** START Listing **
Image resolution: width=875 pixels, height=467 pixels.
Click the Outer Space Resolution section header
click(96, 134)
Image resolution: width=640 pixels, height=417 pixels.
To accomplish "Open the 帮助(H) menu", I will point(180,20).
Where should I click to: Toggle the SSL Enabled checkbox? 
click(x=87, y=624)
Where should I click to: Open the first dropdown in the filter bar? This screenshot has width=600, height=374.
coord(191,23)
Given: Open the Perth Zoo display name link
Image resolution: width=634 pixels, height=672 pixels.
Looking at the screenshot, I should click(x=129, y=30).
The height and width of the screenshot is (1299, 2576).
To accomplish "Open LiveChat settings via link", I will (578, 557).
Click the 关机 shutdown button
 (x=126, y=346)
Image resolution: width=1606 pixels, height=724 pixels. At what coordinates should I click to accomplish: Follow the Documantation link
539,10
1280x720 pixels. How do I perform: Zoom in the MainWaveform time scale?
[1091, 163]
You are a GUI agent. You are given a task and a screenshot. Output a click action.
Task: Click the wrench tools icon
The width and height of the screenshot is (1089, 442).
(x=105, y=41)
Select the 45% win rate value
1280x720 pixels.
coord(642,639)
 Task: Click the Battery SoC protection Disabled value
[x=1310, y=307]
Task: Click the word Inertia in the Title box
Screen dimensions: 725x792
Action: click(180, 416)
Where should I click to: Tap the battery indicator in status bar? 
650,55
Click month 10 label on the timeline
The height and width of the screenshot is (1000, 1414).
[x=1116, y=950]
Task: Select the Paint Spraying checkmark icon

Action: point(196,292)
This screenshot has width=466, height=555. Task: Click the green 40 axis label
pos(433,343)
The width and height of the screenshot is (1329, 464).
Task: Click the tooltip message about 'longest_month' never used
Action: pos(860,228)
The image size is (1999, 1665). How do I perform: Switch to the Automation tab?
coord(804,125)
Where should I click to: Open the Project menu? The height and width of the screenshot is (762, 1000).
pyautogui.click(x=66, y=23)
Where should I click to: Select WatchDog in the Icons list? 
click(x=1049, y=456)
** END Listing **
**Task requirements**:
Copy out the records exactly, beginning with the line containing "Click month 10 label on the timeline" and continuing through the last line of the records.

**Correct output**:
Click month 10 label on the timeline
The height and width of the screenshot is (1000, 1414).
[x=1116, y=950]
Task: Select the Paint Spraying checkmark icon

Action: point(196,292)
This screenshot has width=466, height=555. Task: Click the green 40 axis label
pos(433,343)
The width and height of the screenshot is (1329, 464).
Task: Click the tooltip message about 'longest_month' never used
Action: pos(860,228)
The image size is (1999, 1665). How do I perform: Switch to the Automation tab?
coord(804,125)
Where should I click to: Open the Project menu? The height and width of the screenshot is (762, 1000).
pyautogui.click(x=66, y=23)
Where should I click to: Select WatchDog in the Icons list? 
click(x=1049, y=456)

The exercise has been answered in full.